Mr. INGERSOLL. Mr. Chairman, I have been asked to say a word, and I want to say first that I appreciate very much the opportunity to be heard on this matter. I am one of the men who was indicted, as Mr. Miller has told you.
What I say to you I say from personal experience. We have an organization known as the Ohio Farmers' Cooperative Milk Co., which is composed of farmers producing milk and delivering it in Cleveland, Ohio. We do not control 65 per cent of the milk that goes into the city. We have been meeting from time to time and laying before the various dealers the conditions under which we were producing milk, and we have asked them to advance our price. During the month of July we got 74 cents a quart for milk, and it was sold in the city at 15 cents a quart. In August we have conditions which were so changed that we were compelled to pay about $25 a ton or more for all varieties for feed, and we have been paying as high as $100 a ton for oil meal.
About the 1st of August the wave of cutting down of the high cost of living spread over the country, and a special grand jury in Cuyahoga County, Ohio, was convened, and at that meeting some of the dealers appeared, and the producers' executive committee, of which I am chairman, were indicted. This news was spread abroad over the wires, and I at once got in communication with the sheriff and suggested that it was a physical impossibility to get in there on that day, and said that we would report at 9 o'clock the next morning, and I would see that all of the indicted men were present in his office. Deputies were sent out and notified us, and returned to the city without action except to notify us that we were wanted in the morning.
The deputy went back to his oflice in Cleveland, the one who gathered up four of us who lived west of Cleveland, and, as he expressed it, he got the most severe hawling out he ever got because he did not bring the prisoners in. He started back and called up Mr. Clark, in Medina County, about midnight, and he was caused to leave his fainily; and he came on and took one of the other men, and then he came on to Elyria, where I was taken, and we were all taken to Cleveland about half past 4 o'clock in the morning into what was known as the hospital ward of the jail, and there the conditions were certainly deplorable; and there were vermin in there and also insane, and we were associated with them. We were there from about half past 4 in the morning, the four I was taken in with; the other three were taken in there about half past 2 in the morning. We remained there until about half past 10 or 11 o'clock. Then, through the assistance of an attorney, we were allowed to be taken before the judge and allowed to give bail and came out.

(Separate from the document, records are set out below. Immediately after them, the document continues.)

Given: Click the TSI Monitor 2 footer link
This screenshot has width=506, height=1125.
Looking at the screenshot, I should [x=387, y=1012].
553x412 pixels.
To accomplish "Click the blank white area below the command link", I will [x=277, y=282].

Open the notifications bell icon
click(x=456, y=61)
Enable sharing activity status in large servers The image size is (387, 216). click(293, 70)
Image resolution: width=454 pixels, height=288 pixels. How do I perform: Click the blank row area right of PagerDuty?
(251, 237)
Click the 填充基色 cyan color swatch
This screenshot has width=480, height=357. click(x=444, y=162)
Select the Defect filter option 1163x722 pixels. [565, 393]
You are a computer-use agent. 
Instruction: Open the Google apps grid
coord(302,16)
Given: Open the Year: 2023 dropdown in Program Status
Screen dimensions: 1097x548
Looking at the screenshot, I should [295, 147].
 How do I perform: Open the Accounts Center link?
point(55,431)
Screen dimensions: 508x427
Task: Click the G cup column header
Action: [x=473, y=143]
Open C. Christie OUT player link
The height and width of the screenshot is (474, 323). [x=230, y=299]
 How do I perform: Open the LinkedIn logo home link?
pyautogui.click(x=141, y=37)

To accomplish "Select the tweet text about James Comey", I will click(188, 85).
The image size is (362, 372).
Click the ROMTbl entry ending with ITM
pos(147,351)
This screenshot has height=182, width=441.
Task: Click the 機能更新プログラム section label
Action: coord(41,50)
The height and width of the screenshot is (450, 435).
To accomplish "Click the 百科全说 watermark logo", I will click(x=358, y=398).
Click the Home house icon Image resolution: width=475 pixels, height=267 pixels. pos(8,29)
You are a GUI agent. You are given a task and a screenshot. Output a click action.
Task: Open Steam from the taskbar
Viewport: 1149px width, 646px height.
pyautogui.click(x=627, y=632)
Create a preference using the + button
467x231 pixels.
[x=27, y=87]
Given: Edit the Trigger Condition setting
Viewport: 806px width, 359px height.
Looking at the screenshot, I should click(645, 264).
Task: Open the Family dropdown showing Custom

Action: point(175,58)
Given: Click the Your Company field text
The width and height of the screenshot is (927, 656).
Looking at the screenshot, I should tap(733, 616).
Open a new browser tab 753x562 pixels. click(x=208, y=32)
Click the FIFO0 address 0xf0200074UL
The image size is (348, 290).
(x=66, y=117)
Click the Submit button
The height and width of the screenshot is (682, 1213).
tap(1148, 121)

These men, two or three of them, came from east of Cleveland, and they were taken out of the fields at 4 o'clock in the morning, and they are men of exemplary character, some of them township trustees, and holding other positions of trust, and they were taken to the city and not permitted to have food that night, and did not get anything until they got out the next day.
The families of all these men indicted and brought of course were heartbroken. We had one man, a county commissioner elect, taking his office in September. We had a deputy sheriff of the county and court bailiff, and that shows the character of the men.
The result is that the producers in that vicinity are simply up in arms, and I want to say right here that the rank and file of the producers are continuing to furnish their milk to the city of Cleveland, and the inhabitants of Cleveland as a class are not opposed to our organization or its workings.
We have never had costs of production at any time, and according to the best evidence we can get, according to the records that have been kept by our own producers, we are not getting them now. We did ask an advance for that reason and we have been indicted.